Well, now we (yes, you and I) are in a position that is sort of “The Man.” We are supposed to be in places where we can make real change in the way our organizations work.
But goodness, this is much harder and slower than I thought it’d be.
I am writing this listening to bullfrogs in upstate New York, where I’m attending the Images of Voices and Hope annual summit. It’s an interesting gathering where some of this has been discussed. MIT’s Peter Senge gave this very dense and thought provoking talk about systems thinking. The term already might have made me think of a dense textbook, but the explanation applies so very well to leadership.
Many Middles are comfortable with innovation and fast change, but it is the systems around is that can slow us down, sometimes rightly so. Pushing against the “but that’s the way it always has been” argument is second nature to us. I tend to get frustrated with this argument and just move on to find people who “get it.” But what if we stopped and asked “Why is it that way?” Getting people to understand why they believe a system is working can open doors to getting them to support a new way of thinking.
OK, so that might help with the harder part of the problem, but slower?
I had brunch with a friend last week and was lamenting at how little I feel like I’ve accomplished of late. I’m used to pushing dozens of tweets a day and editing stories on the fly.

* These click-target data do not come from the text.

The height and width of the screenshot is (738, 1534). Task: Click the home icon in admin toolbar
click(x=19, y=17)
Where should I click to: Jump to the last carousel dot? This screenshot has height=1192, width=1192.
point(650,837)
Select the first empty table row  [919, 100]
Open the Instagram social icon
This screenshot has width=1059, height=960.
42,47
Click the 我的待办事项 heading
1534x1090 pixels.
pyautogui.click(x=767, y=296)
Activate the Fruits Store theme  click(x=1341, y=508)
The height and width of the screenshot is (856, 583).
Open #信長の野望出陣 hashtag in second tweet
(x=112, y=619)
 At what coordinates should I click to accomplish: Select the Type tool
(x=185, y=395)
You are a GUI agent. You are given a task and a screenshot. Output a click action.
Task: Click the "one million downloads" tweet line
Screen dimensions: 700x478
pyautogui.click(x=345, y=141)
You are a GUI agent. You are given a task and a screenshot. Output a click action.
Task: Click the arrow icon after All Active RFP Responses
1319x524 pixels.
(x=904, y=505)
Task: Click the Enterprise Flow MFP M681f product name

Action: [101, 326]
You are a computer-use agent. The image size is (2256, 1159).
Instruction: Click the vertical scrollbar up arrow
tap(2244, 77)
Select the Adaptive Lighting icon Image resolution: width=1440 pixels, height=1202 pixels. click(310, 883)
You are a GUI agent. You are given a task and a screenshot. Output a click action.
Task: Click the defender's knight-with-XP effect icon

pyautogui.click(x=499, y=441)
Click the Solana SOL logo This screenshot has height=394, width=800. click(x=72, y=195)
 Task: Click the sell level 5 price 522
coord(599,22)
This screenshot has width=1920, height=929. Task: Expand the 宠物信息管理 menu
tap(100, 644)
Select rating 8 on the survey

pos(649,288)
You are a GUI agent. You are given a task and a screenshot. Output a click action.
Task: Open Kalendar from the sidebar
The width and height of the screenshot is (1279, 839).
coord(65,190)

But what I do now is much, much slower. She reminded me that culture change is slow. Coming up with and implementing a new initiative (which to me felt like not so much work) was a pretty large accomplishment. I was looking at the wrong scale.
Senge also talked about “Incremental shifts of habit” in his talk. It is true. The scale of productivity when you go from producer to manager, regardless of industry, has to change in your own mind. One new initiative needs to be equal to 14 reports/stories/tasks, not one. It’s my own mental scale that needs to change. I must start by changing that before I can incrementally change others. This is my real-time evolution and growth from Edition 12, where I talked about unglamourous work.
Now that we’re here, now that we’re “The Man,” we should remember the things we rallied against, the systems that need changing, but also have empathy in how our organizations got here and adjust our scales of how we see ourselves and our work. We cannot be the little man looking up at the big hill any more. We’ve made it to the first peak. Look back, look around, look at how far we’ve come and how much closer we are to the top. Then we can lead the hike toward where we want things to be.